Una constante histórica es que los jóvenes pongan el pecho para enfrentar los conflictos bélicos, que promueven de manera irracional los mayores, para resolver conflictos gestados para satisfacer la ambición de poder, el ansia de riquezas o los delirios de expansión territorial. Así ha sido desde los tiempos del garrote prehistórico y las espadas y lanzas medioevales, hasta las armas que ha creado la tecnología moderna. En los campos de batalla se derrama la sangre de infinidad de muchachos, que luchan motivados por la fuerza, los delirios de grandeza o el espíritu aventurero; son reclutados por los estados para ejércitos regulares, o por caudillos de organizaciones delictivas, que utilizan diversos argumentos para seducirlos, entre ellos el dinero y los placeres mundanos. O son retenidos a la fuerza por bandas criminales que, al tiempo que les dan entrenamiento militar para las tareas de mayor riesgo, los atosigan con consignas políticas y sociales en contra del capitalismo y de los gobiernos, presentados como enemigos de las clases populares.  
Los teóricos de las disciplinas socioeconómicas consideran razonables las guerras, porque los efectos mortales que conllevan equilibran la demografía. Es decir, que, si no las hubiera, la población mundial sería inmanejable en términos de sostenibilidad de los bienes requeridos para la supervivencia de la especie humana. Las estadísticas demuestran la validez de este aserto.  
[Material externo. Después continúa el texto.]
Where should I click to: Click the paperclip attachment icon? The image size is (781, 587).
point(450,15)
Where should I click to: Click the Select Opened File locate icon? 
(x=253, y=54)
Cuando terminó la guerra de secesión en los Estados Unidos (1861-1865) con la victoria que abolió la esclavitud y evitó la separación de los estados del sur, mientras los norteños celebraban el triunfo, el presidente Abraham Lincoln (1809-1865), en ejercicio, reflexionaba sobre las más de 300 mil muertes que había causado el conflicto, la mayoría jóvenes, y expresó: “Creo que los jóvenes nos son más útiles sobre la tierra que debajo de ella”. El estadista creía que no había nada que celebrar-  
Retomando la idea planteada por las frías estadísticas, sobre el equilibrio de la demografía y el crecimiento de la población mundial, que preocupa a los teóricos de las ciencias socioeconómicas, en vez de conseguir el objetivo sacrificando jóvenes en conflictos bélicos, podría pensarse en controlar los recursos científicos que han conseguido elevar considerablemente las expectativas de vida, es decir, que haya más viejos, con el argumento de que éstos son improductivos, mientras que los jóvenes generan ingresos para sostenerlos, cotizando a los fondos de salud y pensiones. La idea, entonces, sería proteger la vida de los muchachos evitando las guerras y controlar los recursos que prolongan la vida de los viejos, más allá de su capacidad productiva. Pero, en un mundo dominado por la economía, aparece un asunto muy difícil de resolver: el armamentismo es un negocio de gran influencia económica y política, comparable con la industria farmacéutica y la asistencia médico-hospitalaria. Reducirlos implica desequilibrar el sistema económico.